How to complete this task :: With the pictures set aside, write out all of the data exactly as it stands.

Supplied material ::
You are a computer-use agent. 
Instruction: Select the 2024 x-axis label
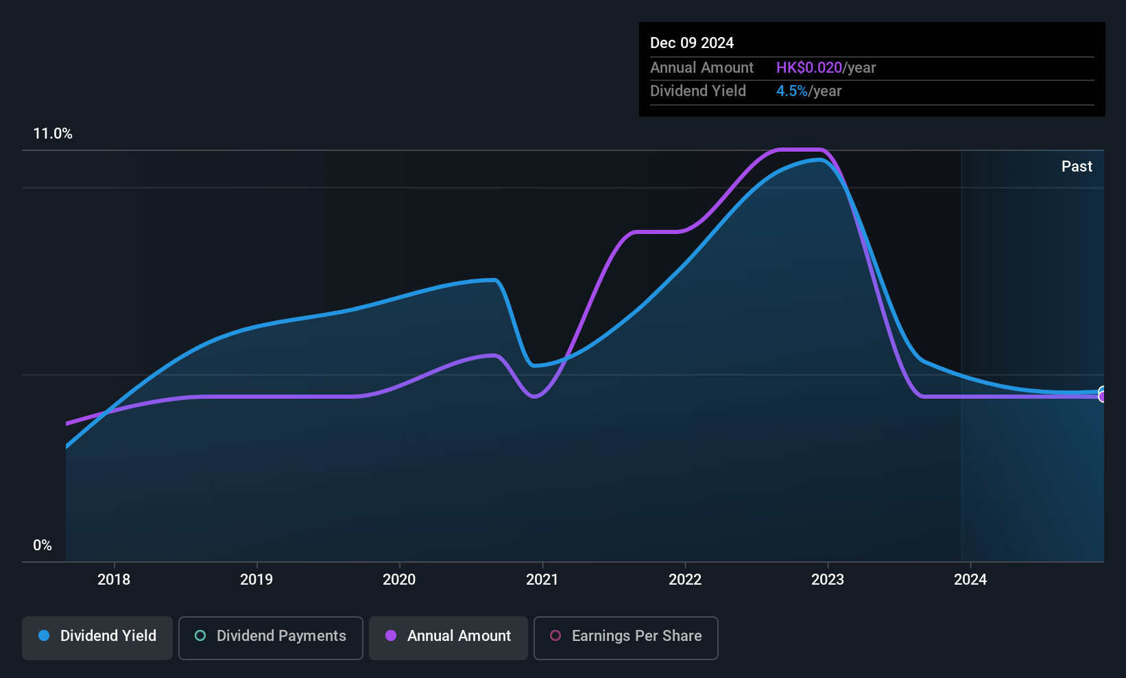[970, 579]
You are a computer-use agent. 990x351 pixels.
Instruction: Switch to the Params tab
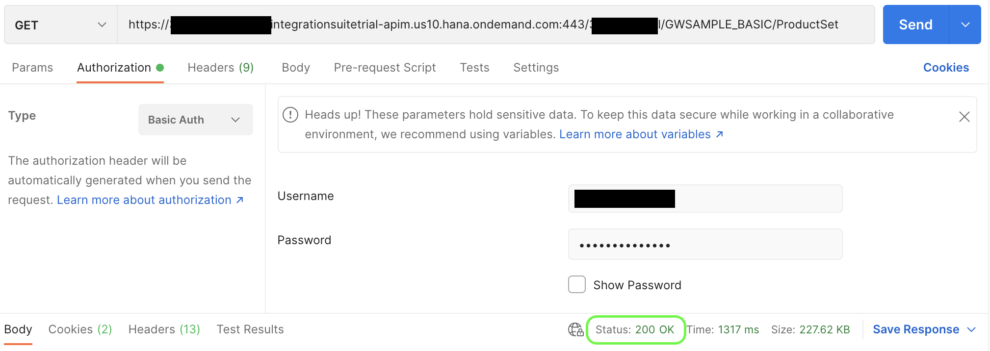point(32,68)
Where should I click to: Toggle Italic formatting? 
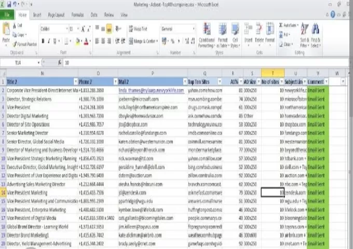(x=50, y=41)
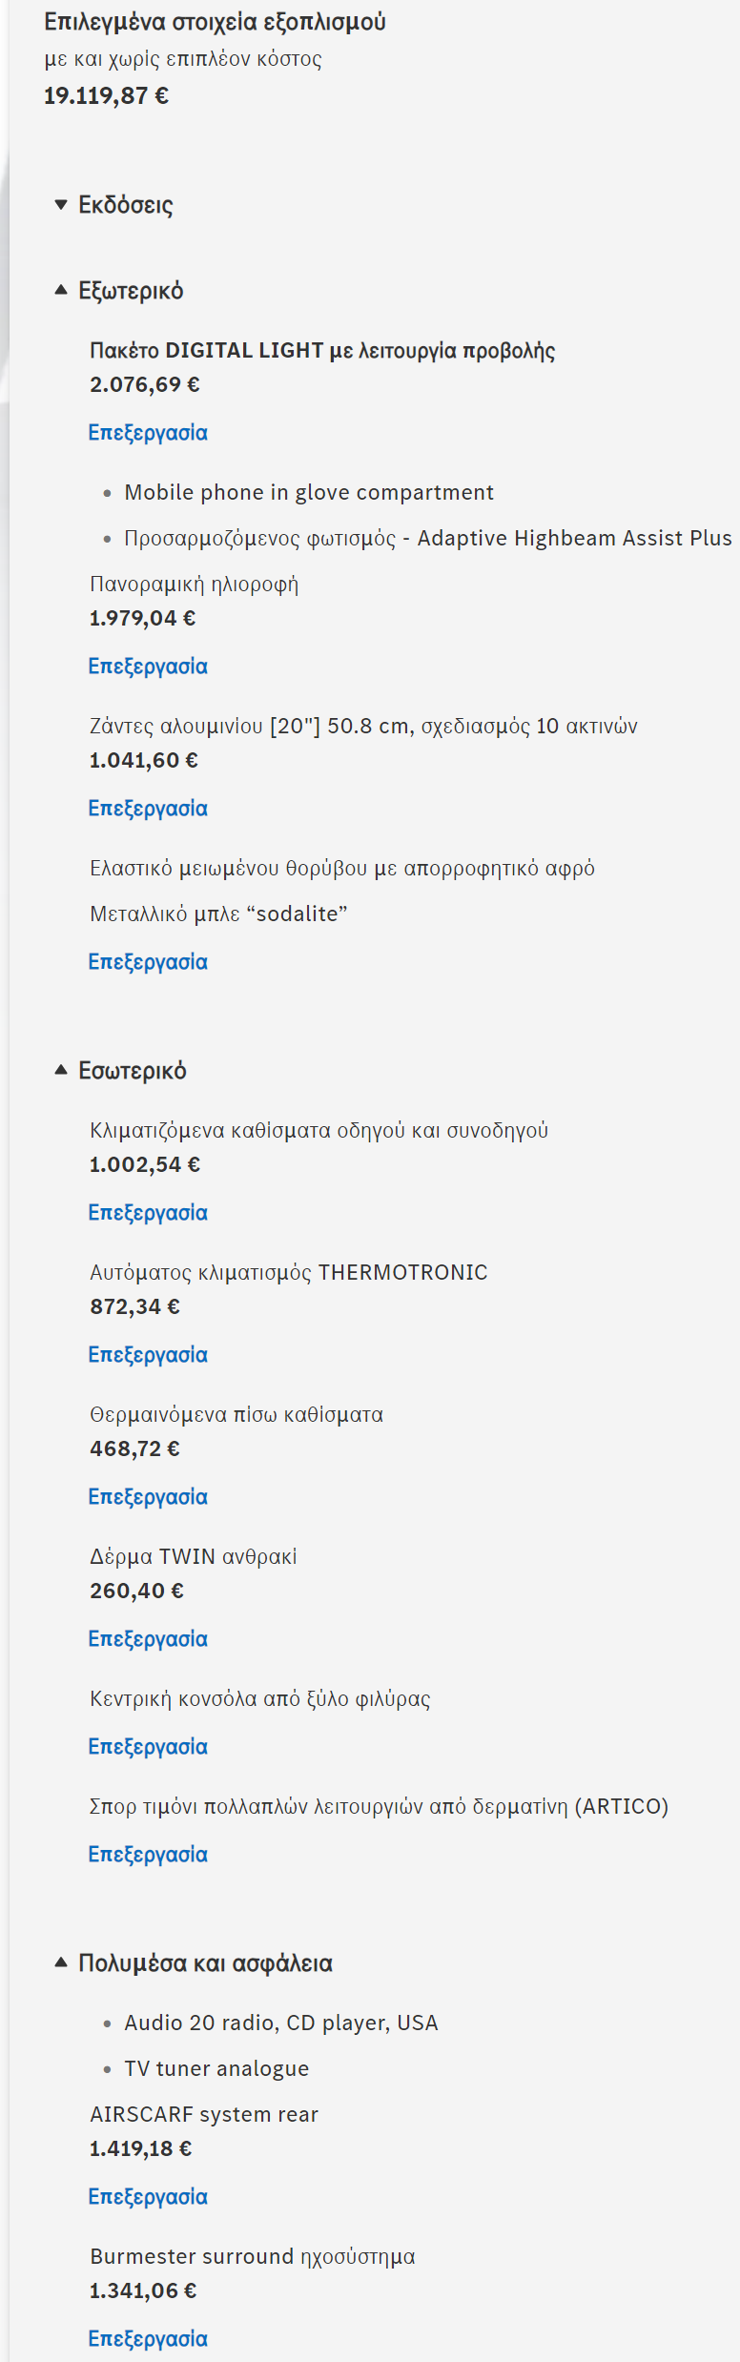Open Επεξεργασία for Θερμαινόμενα πίσω καθίσματα
Image resolution: width=740 pixels, height=2362 pixels.
click(148, 1497)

Solution ::
You are a computer-use agent. 
Instruction: Select the 2024 x-axis label
[970, 579]
You are a computer-use agent. 990x351 pixels.
Instruction: Switch to the Params tab
point(32,68)
Where should I click to: Toggle Italic formatting? 
(x=50, y=41)
Open Επεξεργασία for Θερμαινόμενα πίσω καθίσματα
Image resolution: width=740 pixels, height=2362 pixels.
click(148, 1497)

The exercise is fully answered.